Given problem:
Transcribe, word for word, the part of the forum post on Pyleoclim data-model comparison that opens with the words containing "Paleodata-model comparison with" and closes with "anyone is interested!".

Excerpted text:
Paleodata-model comparison with Pyleoclim?

Hi LinkedEarth team,

Unfortunately, I won’t be able to attend PaleoHack 4 due to a scheduling conflict, but I’m hoping to get some help with the data-model comparison portion of my project using Pyleoclim. I thought this would be the best place to ask my questions, and I’m still open to collaboration if anyone is interested!

At the moment, my main issue is figuring out my workflow since the language of Series/MultipleSeries/EnsembleSeries in Pyleoclim is a little unfamiliar to me. Apologies in advance for the infodump, but I want to provide as much detail as possible to get the most relevant help.

To give you some context about my project:

  1. I have 36 real speleothem δ18O datasets, each accompanied by Bchron age ensembles, in LiPD format. My goal is to compare them with 72 speleothem δ18O pseudoproxy time series obtained from the 36 nearest co-located model grid sites over two 100-year-long iCESM experiments: a control simulation and a freshwater “hosing” simulation.
  2. The pseudoproxies were generated using the speleothem PSM in PRYSM 1.0. For each pseudoproxy site, I created two sets of time series based on the ‘Adv-Disp’ and ‘Well-Mixed’ aquifer recharge models from the PSM. In total, this resulted in four pseudoproxy time series per site: two from the control simulation with each recharge model and two from the “hosing” simulation with each recharge model.

Information provided:
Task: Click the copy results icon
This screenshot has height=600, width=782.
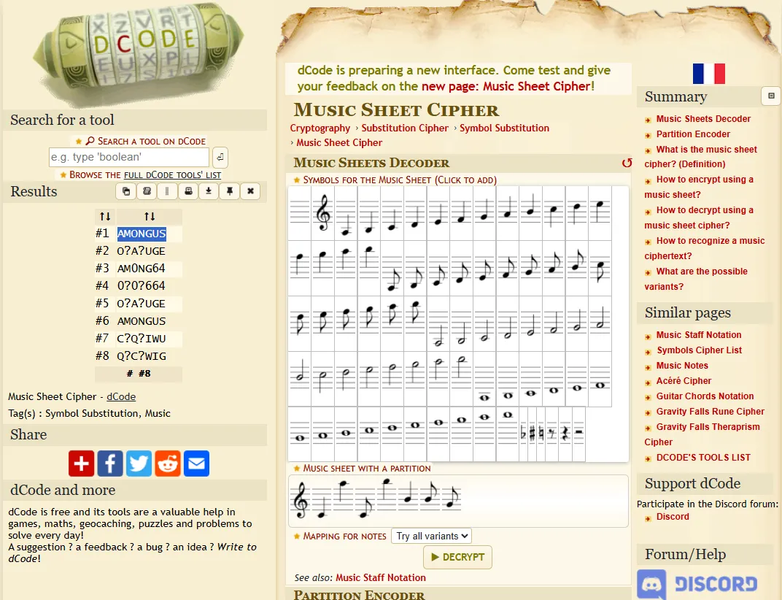Action: [x=126, y=191]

Task output:
Paleodata-model comparison with Pyleoclim?

Hi LinkedEarth team,

Unfortunately, I won’t be able to attend PaleoHack 4 due to a scheduling conflict, but I’m hoping to get some help with the data-model comparison portion of my project using Pyleoclim. I thought this would be the best place to ask my questions, and I’m still open to collaboration if anyone is interested!